Ну да, я написал Стахору письмо. Мягко укорял его за вторжение в мое
королевство, вроде бы ничем не спровоцированное. И в достаточно дипломатических
выражениях намекал, что могу принять ответные меры, которые его неприятно
удивят… Не мог же он испугаться парочки туманных намеков? Не тот человек…
– Да уж, с вашего позволения… – кивнул Таварош. –
Стахору всегда была свойственна чрезмерная уверенность в себе…
– Не поверю, что он испугался, – покачал головой
Сварог. – Лоранцы в схожей ситуации нагло высаживали десанты на мои земли…
где и до сих пор пребывают. У меня попросту не было сил, чтобы дать им
сдачи надлежащим образом. И Стахор не мог не знать о том, что творится на
побережье Трех Королевств… Почему же он сейчас покорно отступил после
одного-единственного, обычного письма? Задумал что-то, а?
– Наверняка. Но что именно, я не могу догадаться…
– Вы не одиноки, глэрд, – сердито сказал Сварог. –
Что ж, остается ждать дальнейшего развития событий, потому что мы все равно не
додумаемся, в чем тут фокус… – Он задумчиво посмотрел на тартан Тавароша,
синий в белую и черную клетку, и тут его осенило. Цвета те же самые, что на
стягивавшей прошение тесьме. – Послушайте, глэрд… Не знаком ли вам некий
молодой художник по имени Аркас, и не из вашего ли он клана? У меня тут лежит
его прошение, в котором он жалуется на косность королевских сановников и их
невежественное равнодушие…
– Медведь-прародитель! – воскликнул Таварош и всплеснул
руками, едва не выронив мешок. – Он и до вас добрался… Ну конечно, как я
не подумал сначала… А впрочем, что можно поделать с «медвежьей пастью»…

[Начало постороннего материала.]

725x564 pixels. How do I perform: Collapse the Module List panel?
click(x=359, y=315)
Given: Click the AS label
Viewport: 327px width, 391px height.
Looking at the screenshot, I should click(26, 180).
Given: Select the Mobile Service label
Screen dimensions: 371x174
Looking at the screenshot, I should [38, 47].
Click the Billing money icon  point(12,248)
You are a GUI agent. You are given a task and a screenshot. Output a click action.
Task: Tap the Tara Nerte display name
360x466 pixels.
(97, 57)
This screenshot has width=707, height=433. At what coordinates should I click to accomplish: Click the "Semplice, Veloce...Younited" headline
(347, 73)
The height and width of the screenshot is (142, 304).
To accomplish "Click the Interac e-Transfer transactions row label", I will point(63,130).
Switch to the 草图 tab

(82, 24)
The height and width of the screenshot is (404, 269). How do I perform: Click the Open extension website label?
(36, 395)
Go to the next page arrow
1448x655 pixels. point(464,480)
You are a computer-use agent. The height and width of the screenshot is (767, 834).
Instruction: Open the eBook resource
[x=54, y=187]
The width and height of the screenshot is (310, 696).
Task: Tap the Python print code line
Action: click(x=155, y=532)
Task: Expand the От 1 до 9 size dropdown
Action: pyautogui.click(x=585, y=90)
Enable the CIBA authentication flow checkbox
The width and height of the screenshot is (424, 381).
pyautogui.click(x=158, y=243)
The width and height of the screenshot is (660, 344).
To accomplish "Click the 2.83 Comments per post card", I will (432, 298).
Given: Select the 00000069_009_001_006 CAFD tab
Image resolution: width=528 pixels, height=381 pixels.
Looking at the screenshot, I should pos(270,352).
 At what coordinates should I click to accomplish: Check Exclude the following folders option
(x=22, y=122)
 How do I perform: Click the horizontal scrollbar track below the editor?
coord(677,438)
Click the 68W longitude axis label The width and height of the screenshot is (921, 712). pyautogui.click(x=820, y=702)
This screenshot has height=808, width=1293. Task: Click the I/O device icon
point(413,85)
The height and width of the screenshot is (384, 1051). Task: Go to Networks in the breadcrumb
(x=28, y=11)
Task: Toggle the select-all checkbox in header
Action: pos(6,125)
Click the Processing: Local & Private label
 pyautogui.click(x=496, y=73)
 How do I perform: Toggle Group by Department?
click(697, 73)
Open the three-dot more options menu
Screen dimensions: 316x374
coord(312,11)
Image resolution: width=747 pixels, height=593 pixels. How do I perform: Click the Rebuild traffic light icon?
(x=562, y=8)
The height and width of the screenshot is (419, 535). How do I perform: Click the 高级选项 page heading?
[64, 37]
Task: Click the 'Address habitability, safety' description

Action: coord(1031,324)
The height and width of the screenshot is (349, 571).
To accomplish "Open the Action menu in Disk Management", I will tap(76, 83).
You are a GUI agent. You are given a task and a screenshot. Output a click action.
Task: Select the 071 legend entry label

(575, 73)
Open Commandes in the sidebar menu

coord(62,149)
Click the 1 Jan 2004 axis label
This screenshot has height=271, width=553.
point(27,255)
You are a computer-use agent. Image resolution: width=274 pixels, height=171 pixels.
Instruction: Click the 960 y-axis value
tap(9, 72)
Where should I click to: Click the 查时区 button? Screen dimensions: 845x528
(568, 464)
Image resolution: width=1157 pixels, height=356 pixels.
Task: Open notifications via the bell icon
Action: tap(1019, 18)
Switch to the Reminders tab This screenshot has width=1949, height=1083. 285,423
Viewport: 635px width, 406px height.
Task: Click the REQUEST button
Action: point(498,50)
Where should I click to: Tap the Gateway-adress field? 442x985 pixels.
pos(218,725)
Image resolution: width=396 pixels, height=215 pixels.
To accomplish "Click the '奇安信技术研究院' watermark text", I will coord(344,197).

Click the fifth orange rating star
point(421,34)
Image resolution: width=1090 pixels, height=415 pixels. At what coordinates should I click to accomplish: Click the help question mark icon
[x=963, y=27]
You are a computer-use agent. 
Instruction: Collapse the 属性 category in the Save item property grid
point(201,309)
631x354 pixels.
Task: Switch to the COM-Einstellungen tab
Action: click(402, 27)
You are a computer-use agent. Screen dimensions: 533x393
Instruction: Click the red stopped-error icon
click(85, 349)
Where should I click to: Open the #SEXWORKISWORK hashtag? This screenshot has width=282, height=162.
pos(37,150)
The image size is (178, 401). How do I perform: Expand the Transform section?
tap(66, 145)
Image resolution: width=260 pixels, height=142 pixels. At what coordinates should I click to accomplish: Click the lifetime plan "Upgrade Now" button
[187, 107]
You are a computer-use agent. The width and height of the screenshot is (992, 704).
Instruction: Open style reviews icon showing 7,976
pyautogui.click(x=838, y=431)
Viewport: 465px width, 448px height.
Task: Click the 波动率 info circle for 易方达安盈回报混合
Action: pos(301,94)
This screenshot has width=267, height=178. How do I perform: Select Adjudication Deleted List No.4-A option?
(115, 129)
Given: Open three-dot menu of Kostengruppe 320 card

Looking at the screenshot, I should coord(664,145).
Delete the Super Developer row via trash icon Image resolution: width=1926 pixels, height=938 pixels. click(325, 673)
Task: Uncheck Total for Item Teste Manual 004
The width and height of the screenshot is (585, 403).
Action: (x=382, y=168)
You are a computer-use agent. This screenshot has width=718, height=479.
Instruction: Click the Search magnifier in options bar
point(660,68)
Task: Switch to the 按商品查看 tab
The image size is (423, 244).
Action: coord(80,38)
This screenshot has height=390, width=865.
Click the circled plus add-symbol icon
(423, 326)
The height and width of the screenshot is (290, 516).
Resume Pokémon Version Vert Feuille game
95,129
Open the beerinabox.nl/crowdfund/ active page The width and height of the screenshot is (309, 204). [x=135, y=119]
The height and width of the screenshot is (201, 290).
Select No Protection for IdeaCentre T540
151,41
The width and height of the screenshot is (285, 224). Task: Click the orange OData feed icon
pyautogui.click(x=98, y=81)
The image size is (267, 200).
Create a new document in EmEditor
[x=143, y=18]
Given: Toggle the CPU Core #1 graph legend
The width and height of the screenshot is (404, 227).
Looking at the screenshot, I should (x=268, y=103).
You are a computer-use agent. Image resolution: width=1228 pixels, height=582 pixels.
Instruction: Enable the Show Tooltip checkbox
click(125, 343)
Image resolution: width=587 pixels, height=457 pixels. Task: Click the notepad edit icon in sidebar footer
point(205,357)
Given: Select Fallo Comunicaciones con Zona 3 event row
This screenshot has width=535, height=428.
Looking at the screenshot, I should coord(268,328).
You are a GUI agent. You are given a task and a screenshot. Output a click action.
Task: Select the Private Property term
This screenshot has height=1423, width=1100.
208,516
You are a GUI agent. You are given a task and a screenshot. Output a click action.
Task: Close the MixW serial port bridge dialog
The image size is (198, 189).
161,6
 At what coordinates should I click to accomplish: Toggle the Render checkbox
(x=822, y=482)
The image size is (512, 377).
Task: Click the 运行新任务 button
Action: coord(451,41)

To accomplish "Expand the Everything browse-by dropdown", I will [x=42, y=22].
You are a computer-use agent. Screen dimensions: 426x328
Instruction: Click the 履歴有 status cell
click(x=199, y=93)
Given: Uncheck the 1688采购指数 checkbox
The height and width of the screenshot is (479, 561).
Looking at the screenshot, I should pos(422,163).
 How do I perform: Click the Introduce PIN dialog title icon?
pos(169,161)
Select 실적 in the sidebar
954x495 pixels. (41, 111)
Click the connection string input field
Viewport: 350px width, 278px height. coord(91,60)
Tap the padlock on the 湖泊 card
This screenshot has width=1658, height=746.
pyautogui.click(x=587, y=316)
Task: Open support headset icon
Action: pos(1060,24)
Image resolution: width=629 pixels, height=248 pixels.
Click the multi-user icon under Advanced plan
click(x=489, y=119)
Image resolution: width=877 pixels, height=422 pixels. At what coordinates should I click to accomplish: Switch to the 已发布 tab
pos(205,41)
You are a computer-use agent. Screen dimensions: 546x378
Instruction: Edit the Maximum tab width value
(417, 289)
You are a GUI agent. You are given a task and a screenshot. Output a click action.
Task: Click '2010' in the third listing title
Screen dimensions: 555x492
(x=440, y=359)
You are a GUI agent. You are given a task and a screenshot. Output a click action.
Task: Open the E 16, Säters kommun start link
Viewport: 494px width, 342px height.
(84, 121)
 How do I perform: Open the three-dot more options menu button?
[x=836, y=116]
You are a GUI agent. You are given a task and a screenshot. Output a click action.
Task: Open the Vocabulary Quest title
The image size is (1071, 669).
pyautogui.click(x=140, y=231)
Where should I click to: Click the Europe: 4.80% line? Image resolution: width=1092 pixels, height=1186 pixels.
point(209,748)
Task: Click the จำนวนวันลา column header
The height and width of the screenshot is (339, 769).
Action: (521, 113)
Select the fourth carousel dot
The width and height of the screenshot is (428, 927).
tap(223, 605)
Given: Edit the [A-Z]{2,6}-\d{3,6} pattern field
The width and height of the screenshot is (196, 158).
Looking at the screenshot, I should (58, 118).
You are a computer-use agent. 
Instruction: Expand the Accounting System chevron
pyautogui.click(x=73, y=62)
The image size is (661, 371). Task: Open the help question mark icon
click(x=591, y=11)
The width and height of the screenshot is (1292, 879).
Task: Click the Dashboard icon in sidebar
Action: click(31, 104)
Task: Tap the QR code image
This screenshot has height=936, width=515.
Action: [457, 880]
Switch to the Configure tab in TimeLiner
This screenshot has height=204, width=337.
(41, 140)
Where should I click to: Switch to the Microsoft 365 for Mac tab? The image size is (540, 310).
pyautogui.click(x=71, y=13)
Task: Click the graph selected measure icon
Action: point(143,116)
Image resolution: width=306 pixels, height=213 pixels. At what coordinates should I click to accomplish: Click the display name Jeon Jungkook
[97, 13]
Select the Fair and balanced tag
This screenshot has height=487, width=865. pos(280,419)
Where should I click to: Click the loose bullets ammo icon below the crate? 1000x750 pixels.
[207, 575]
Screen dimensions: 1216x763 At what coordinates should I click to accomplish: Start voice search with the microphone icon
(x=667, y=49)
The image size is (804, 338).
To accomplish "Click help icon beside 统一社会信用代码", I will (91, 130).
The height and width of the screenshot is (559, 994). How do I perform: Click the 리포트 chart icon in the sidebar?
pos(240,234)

– В чем там дело? – спросил Сварог. – Очень
эмоциональное письмо, знаете ли. Молодой человек жалуется, что нигде не может
найти поддержки и управы на злобных критиканов…
– Государь мой! – твердо сказал Таварош, справившись с
минутным смятением. – Этот тип и в самом деле принадлежит к моему клану, о
чем я горько сожалею… Смею вас заверить, я – человек достаточно широких
взглядов и прекрасно понимаю, что искусство имеет право на существование, а то
и на субсидии государства… Однако денег из казны я ему не дам! Казните меня, не
дам!
– Ну что вы, успокойтесь, – сказал Сварог. –
Может, ему не так уж много и нужно? Как-никак собирается основать Академию
высокого художества, как он пишет. Насколько я знаю, никакой Академии
художества в Глане нет, быть может, стоит…
– Государь! – отчеканил Таварош. – Если вы
прикажете, я выдам из казны любые деньги на любые проекты… Только не посмотреть
ли сначала вам самому на эти его художества? С тех пор, как он вернулся из
Равены, я об этой Академии слышу по пять раз на дню – он племянник моей
супруги, двери дома так просто не закроешь… Может быть, я слишком старомоден,
но от этих художеств у меня порою ум за разум заходит!
– Почему?
– Потому что я этих художеств не понимаю, – признался
Таварош. – Если в мире действительно что-то перевернулось и то, что он
малюет, и в самом деле признается художеством, то нам, старикам, пора в гроб… Я
вовсе не противник живописи, государь, у меня дома висят и семейные портреты, и
пейзаж с ивами, и пейзаж с кораблем, и батальные полотна… Но Аркаса я бы за его
мазню в каменоломни отправил! Дороги мостить! Чтобы не позорил уважаемое
семейство! Я вполне серьезно, мой король!